Assistance apportée à la victime et impossibilité d’avoir une vie professionnelle stable : Indemnisation

Arrêt Conseil d’Etat 6 août 2021 – n°431196

Les faits

A la suite d’une intervention chirurgicale, Melle C D conserve de lourdes séquelles nécessitant la présence d’une aide humaine quotidienne. 

La responsabilité de l’Etablissement de santé ayant été reconnue par un arrêt définitif du 5 avril 2012 par la cour administrative d’appel de Paris, avec un droit à une réparation sur la base d’un taux de perte de chance de 95%, le débat porte sur la propre indemnisation de sa mère et notamment sur l’impossibilité d’avoir une activité professionnelle stable.

Dans son arrêt infirmatif rendu le 29 mars 2019, la cour administrative d’appel de Paris fixe une indemnisation forfaitaire pour la mère à la somme de 57.000 euros au titre des troubles dans les conditions d’existence.

Madame B., mère de Melle D, fait grief à l'arrêt d’avoir considéré que ce poste de préjudice intégrait sa perte de salaire alors même que le tribunal administratif d’appel de Paris, pour la période courant des 18 ans au 25 ans de Melle D, a jugé qu’une somme devait lui être allouée à hauteur de 340.056,34 euros au titre du préjudice résultant des conséquences du handicap de sa fille sur sa propre activité salariée.

L’arrêt rendu par le Conseil d’Etat et son analyse

Dans son arrêt rendu le 6 août 2021, le Conseil d’Etat indique :

« En jugeant, ainsi qu’il résulte des termes mêmes de l’arrêt attaqué, que le préjudice de Mme B faisait état, résultant à la fois de l’aide quotidienne qu’elle était amenée à apporter à sa fille lourdement handicapée, malgré la présence de tierces personnes rémunérées par cette dernière, ainsi que des pertes de rémunération résultant de l’impossibilité d’avoir, en raison de sa présence régulière auprès de sa fille, une activité professionnelle stable et, enfin, de ses conditions d’existence dégradées, pouvait être globalement indemnisé au titre des troubles dans ses conditions d’existence, sans identifier spécifiquement un poste de préjudice professionnel, la cour administrative d’appel n’a, contrairement à ce que soutient la requérante, pas commis d’erreur de droit.
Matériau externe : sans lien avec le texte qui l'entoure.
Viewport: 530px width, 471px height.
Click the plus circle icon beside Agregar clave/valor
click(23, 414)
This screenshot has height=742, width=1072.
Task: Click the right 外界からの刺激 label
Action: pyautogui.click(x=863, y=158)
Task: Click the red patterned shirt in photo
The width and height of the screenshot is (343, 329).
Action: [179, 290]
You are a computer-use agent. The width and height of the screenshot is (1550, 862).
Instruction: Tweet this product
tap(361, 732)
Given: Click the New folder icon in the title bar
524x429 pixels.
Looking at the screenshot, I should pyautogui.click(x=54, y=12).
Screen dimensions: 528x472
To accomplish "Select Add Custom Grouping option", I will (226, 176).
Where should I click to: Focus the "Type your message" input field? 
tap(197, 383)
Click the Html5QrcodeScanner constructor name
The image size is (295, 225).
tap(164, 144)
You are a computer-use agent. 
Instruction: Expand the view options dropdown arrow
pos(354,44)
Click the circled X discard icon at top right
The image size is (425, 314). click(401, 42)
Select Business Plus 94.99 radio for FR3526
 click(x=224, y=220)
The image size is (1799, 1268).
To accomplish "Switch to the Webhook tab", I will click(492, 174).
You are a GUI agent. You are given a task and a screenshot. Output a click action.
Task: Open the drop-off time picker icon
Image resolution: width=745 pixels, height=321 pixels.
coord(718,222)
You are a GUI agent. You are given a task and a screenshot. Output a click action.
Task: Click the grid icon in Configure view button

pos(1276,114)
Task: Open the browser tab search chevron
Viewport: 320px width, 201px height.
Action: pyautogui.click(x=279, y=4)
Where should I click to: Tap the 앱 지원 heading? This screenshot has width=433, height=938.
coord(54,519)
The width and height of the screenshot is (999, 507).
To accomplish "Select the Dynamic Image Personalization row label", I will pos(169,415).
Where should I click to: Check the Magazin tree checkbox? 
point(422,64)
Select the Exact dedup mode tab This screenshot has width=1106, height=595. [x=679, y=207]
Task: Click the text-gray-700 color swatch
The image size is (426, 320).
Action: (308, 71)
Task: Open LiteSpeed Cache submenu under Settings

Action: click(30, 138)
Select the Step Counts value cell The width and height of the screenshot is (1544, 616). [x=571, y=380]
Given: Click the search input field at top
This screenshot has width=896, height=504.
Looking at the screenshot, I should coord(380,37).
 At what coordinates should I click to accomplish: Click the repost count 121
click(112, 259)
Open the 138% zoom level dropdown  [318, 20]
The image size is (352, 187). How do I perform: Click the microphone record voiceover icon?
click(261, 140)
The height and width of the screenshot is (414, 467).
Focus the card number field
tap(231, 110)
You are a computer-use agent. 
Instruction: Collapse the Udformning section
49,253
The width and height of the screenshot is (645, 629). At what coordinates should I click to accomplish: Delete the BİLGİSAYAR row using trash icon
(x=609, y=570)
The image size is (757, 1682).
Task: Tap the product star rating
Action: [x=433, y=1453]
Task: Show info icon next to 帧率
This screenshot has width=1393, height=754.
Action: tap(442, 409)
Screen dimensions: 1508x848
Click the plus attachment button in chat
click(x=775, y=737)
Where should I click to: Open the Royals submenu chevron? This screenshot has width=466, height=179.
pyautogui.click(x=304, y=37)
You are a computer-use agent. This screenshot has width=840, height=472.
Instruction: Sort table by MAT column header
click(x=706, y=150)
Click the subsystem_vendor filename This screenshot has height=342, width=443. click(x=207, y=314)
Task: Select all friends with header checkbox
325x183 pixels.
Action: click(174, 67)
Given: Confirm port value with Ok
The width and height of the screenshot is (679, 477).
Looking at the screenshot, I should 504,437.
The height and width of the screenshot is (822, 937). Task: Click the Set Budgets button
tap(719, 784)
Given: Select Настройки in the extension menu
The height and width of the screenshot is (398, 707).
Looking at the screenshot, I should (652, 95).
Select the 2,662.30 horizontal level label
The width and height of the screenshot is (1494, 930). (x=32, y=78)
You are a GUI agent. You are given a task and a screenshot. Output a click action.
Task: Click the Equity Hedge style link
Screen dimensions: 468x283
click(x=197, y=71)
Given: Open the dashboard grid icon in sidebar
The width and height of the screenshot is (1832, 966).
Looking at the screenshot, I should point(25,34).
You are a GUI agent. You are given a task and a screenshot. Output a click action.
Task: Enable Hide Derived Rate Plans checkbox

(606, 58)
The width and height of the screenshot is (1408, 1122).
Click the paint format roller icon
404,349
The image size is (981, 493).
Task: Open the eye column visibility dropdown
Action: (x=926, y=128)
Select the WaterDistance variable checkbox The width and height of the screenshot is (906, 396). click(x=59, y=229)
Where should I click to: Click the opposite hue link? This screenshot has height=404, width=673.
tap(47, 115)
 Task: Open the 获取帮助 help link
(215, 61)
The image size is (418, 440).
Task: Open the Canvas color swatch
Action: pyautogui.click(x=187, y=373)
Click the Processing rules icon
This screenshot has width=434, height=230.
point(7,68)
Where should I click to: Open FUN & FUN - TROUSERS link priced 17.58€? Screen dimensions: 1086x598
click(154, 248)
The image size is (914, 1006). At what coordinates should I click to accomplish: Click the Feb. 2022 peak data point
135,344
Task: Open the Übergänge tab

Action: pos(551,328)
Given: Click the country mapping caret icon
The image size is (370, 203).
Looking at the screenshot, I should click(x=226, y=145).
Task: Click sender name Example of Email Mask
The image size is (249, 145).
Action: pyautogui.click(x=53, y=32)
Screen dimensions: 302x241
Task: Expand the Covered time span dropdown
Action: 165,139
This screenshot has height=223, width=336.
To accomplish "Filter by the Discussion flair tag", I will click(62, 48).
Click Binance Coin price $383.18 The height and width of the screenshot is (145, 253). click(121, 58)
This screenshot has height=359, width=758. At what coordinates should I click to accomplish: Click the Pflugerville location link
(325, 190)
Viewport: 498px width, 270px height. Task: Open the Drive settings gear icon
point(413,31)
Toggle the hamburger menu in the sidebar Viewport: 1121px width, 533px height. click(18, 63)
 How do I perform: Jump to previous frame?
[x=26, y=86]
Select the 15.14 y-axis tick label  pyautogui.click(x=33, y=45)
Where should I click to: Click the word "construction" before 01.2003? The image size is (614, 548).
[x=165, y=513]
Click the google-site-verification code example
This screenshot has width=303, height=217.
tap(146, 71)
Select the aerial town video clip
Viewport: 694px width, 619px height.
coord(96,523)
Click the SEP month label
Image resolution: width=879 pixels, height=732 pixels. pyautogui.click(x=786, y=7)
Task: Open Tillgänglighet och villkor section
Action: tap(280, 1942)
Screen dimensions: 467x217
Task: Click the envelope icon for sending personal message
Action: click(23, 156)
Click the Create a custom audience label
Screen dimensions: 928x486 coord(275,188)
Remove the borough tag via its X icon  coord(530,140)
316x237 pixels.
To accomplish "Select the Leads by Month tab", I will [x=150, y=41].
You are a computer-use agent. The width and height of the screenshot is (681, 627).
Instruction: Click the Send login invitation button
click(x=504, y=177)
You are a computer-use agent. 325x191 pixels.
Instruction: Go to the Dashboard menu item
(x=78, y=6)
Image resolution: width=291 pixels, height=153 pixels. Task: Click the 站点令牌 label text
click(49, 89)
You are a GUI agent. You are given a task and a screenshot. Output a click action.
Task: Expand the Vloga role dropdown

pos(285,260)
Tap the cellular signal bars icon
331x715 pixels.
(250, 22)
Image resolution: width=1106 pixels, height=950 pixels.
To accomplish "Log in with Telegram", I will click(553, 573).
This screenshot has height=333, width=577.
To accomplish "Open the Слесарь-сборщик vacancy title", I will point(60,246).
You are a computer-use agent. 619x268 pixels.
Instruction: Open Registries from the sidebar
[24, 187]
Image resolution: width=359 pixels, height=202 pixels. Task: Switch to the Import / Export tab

En estimant que ce préjudice devait être fixé à la somme forfaitaire de 57.000 euros, compte tenu du coefficient de perte de chance fixé à 95% par son précédent arrêt du 5 avril 2012, la cour s’est livré à une appréciation souveraine des pièces du dossier qui lui était soumis et n’a pas commis d’erreur de droit. Contrairement à ce que soutient la requérante, elle a suffisamment motivé son arrêt sur ce point. » 

Selon la nomenclature Dintilhac, le préjudice subi par les personnes qui partagent habituellement une communauté de vie avec la personne handicapée et qui voient leur mode de vie bouleversé, éprouvant de fait des troubles dans leurs conditions d’existence fait partie intégrante des préjudices extrapatrimoniaux exceptionnels.

En raison de son caractère extrapatrimonial, ce poste de préjudice n’a pas, en principe, pour objet de réparer les conséquences financières subies par les proches du fait du handicap de la victime directe, telles que les frais d’assistance (CE, 10 décembre 2015, n°374038) ou le préjudice professionnel (CE, 17 mai 2006, n°272525).

Cependant, selon le Conseil d’Etat, ces préjudices, par ailleurs d’ores et déjà indemnisés à la victime directe du fait de l’indemnisation allouée au titre de l’aide humaine, font partie intégrante des troubles dans les conditions d’existence.